2 January

Since this past summer, I've been reading the books and essays offering their authors' lists of the "great books"--generally of Western civilization, but several include literature spanning the entire globe. I want to compile, and quantify in some fashion, these varied canons, or rather those which cover all of literary history. Plenty of shorter lists, whether they are Western-centric or not, confine themselves to recent history, especially the Twentieth Century. Only about twenty authors, newspapers, organizations, et al. (that I have found so far) have created all-encompassing lists. Several of them do not designate the literary works included as the greatest or best--they are vaguer in their recommendation; they are included nonetheless.

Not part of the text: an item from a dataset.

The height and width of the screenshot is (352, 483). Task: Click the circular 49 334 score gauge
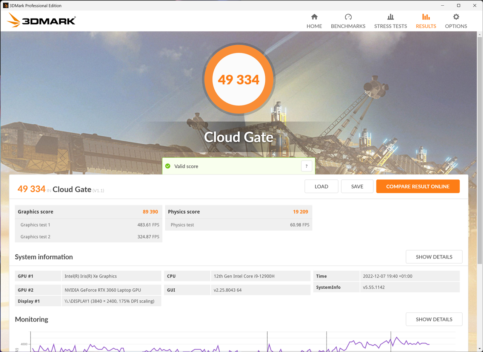(238, 80)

The difficulty of quantifying these lists comes from the lack of uniformity among the type of literary works included, even within a particular list. For the most part, distinct works are listed: poems, novels, histories, short stories, novellas, etc. Varied collections of works, though, are often listed: the complete works of an author, a series of novels, or--most confusing--undefined selected works. Therefore, an entry--let's call it--in a list of, say, 100 works, could itself be 20 works; and thus a list of 100 works becomes 119.

The other problem that has emerged comes from the multiple titles used for older works, especially those of unknown date or authorship. The librarian in me wants to distinguish between uniform titles and varied formal and informal titles. The title of certain works has been a matter of dispute, most notably perhaps The Arabian Nights vs. The Thousand and One Nights.